Summer SAVY 2018: Session 6, Day 3 – Theory, Criticism, and The Force (Rising 5th/6th)
What a day! We covered a significant amount of content during our session. Your students should have a wealth of ideas, concepts, and terminology to share around the dinner table this evening, as well as a number of different and unexpected critical responses to Star Wars: Episode IV – A New Hope.
We began our class with a brief review of distinctions between motifs and themes to be found in A New Hope. We reviewed Aristotle’s elements of drama, Joseph Campbell’s mythic structure, and Blake Snyder’s take on three-part storytelling. Then our focus turned to the concept of the day, semiotics. We defined semiotics as “the study of signs, symbols, and mean-making,” and explored a handful of concepts handed down to us by Ferdinand de Saussure, including the notion that all content is, in effect, a symbol.
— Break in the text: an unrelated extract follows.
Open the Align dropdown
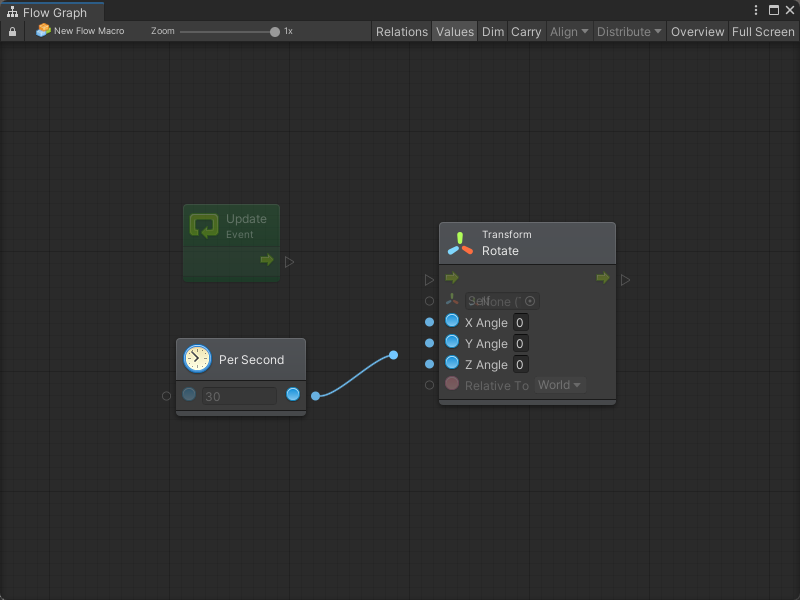 tap(569, 32)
With new tools in place, students practiced their critical skills by examining and critiquing two pieces of (non-Star Wars) content. Working in small groups, students analyzed a Garfield comic strip, utilizing both formalist and structuralist techniques; we focused today on shaping our language, ensuring that students were utilizing proper terminology. Then, students analyzed a brief scene from the film The Princess Bride. We had a lot of fun, picking apart these two pieces of media, honing in on what Nikos Kazantzakis called “hidden meaning.”
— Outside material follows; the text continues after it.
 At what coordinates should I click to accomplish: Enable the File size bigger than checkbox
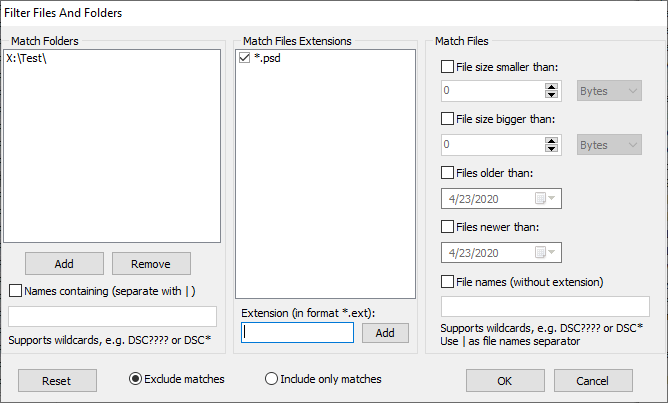point(448,120)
We noted the importance of recognizing “structures within structures.” We watched a clip of the opening scene of A New Hope without any music – and, as good structuralists, your students were quick to note that the lack of John Williams’ rousing score made the film feel much more violent and foreboding; several students commented that the space opera suddenly felt like a documentary! Similar to the score, we noted the importance of James Earl Jones’ spectacular vocal work in the construction of the character of Darth Vader; after listening to an a clip of David Prowse’s original voice performance, we couldn’t look at Lord Vader the same way again.
We turned to Saussure and his concepts of the signifier, signified, and sign. Students created chains of (“endless”) signification. Then, to illustrate the subjective nature of signification, students exchanged their papers, allowing anonymous partners to create their own chains of signification.
We then turned to a student-selected scene from A New Hope – the fateful duel between Obi-Wan Kenobi and Darth Vader – and critiqued the media as post-structuralists, seeking unexpected semiotic interpretations of the work. This is where our day became really exciting, and where ideas explored will serve to springboard the rest of the week! Students offered dozens of significations: this scene could be read as a nostalgic reminder of the importance of family, a critique of apotheosis, a caution against a future in which the environment has been decimated or mankind has been subjugated by robot overlords, a condemnation of racial injustice, a reimagining of the American Revolutionary War, or a review of mythic of mythic archetypes.
Your students aren’t thinking like formalists anymore!